自由とか

自由なんかについて考えてしまう。人間として生きている時点であらゆることに制約されていて、それは本人意思なんかではなく、それどころか、本人意思のつもりで行っていた一連の考えや行動が全て本能に基づいた、いわば生まれ持ったプログラムに沿って働いていただけということがわかると、やりきれない気持ちになる。

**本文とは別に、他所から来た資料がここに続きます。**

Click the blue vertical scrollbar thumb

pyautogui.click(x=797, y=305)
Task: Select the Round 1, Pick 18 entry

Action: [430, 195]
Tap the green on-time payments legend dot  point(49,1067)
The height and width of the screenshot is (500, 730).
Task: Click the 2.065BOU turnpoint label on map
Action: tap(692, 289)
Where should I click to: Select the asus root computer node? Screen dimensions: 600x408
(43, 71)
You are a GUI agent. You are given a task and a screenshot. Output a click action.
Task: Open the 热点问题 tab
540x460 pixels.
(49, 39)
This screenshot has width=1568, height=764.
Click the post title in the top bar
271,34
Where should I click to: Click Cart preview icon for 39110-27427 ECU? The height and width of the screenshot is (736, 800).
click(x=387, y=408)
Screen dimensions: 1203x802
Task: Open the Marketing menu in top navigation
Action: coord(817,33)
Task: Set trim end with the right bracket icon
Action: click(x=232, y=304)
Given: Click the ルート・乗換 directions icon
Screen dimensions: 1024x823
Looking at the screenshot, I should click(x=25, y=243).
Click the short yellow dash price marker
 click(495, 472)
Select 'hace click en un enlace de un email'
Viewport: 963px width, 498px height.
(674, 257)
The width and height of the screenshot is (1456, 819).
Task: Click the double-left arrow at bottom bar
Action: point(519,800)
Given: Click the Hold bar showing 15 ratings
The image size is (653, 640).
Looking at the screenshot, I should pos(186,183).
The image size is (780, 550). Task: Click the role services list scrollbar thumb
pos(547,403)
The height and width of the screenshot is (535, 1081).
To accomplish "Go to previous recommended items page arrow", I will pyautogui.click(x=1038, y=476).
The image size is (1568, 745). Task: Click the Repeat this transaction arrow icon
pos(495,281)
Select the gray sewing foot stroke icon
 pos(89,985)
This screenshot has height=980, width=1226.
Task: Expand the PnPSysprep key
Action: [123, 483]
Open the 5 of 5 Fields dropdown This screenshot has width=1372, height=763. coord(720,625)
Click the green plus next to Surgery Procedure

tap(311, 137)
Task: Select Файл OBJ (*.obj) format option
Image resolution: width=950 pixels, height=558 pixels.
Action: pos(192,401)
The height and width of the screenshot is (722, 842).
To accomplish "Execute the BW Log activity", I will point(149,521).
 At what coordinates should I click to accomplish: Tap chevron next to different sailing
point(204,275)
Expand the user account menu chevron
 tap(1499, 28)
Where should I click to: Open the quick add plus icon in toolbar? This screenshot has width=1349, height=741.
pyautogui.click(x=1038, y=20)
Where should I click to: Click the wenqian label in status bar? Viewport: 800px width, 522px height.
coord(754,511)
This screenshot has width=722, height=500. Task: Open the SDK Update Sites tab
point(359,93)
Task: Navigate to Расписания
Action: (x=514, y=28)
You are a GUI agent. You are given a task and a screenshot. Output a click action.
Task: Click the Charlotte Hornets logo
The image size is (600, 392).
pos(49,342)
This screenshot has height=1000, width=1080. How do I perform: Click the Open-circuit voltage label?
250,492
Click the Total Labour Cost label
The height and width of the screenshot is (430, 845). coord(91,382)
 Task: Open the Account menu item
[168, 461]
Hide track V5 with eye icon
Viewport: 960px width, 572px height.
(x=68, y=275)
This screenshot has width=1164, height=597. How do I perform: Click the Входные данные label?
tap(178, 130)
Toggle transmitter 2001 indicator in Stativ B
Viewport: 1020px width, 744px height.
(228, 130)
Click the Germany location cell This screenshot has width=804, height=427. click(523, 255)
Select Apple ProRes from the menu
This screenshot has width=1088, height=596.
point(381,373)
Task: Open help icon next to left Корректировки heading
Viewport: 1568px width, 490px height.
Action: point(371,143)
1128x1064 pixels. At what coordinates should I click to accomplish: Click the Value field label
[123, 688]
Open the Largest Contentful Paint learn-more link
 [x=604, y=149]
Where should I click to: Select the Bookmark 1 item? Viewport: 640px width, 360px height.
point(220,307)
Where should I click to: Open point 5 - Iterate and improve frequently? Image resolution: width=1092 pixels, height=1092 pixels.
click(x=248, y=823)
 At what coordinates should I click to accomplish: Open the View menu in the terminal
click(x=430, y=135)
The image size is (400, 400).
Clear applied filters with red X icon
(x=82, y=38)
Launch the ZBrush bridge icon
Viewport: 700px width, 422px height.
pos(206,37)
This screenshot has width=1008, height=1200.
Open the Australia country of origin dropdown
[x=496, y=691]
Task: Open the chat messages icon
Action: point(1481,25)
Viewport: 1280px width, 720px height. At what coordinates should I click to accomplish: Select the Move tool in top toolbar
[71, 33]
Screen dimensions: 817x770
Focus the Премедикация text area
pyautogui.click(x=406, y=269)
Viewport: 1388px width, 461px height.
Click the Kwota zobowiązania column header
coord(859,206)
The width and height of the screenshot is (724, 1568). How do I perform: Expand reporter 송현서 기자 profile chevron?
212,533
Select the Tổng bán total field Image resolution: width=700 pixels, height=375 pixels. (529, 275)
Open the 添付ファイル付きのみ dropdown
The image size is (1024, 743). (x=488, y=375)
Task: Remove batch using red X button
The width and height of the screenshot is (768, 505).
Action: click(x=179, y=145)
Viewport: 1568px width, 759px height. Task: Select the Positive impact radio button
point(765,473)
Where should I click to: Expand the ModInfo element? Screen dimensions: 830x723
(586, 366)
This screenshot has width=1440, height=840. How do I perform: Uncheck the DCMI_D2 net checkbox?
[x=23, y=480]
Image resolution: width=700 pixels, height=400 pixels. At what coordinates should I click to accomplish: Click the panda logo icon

例えば、ある女の子を好きになって付き合いたいと思う、あわよくば体を重ね、そのうち結婚を思う、などというのは全て決まりきったことなんだなあ。相手を選ぶ時点で、まず本能が選ぶ。種の保存に的確な相手を「感じがいい」と感じさせ、欲をかき立て、種の育成を良好にするために家庭を持たせようとする。そこに個人の意思なんてものは関係ない。私自身がいくら「この子とは運命の巡り会いで、決して不純な気持ちはなく〜」などと何を考えようが死ぬ思いで真剣に悩もうが、心の底から涙を流そうが全くもって無関係で、それらは全て「生物の現象」としての理論や「岡惚れ」といった言葉で「一例」として説明され、実態はただ内なる命令に従って、それも何も気づかないでテキパキと作業をこなしているに過ぎない。そこに「私」はないし「個」も無い。「意思」も無ければ「感情」さえもない。ある動物のある過程、それも他の動物と全く変わりのない、区別の出来ない一連の過程が流れているだけ。作業機械のように。哀れな人。
真の自由、自分の意志を貫く事は、本能から逃れることだろう。仏門に入るなど、非動物的な事に一生を費やす。そしてそれはとても難しい。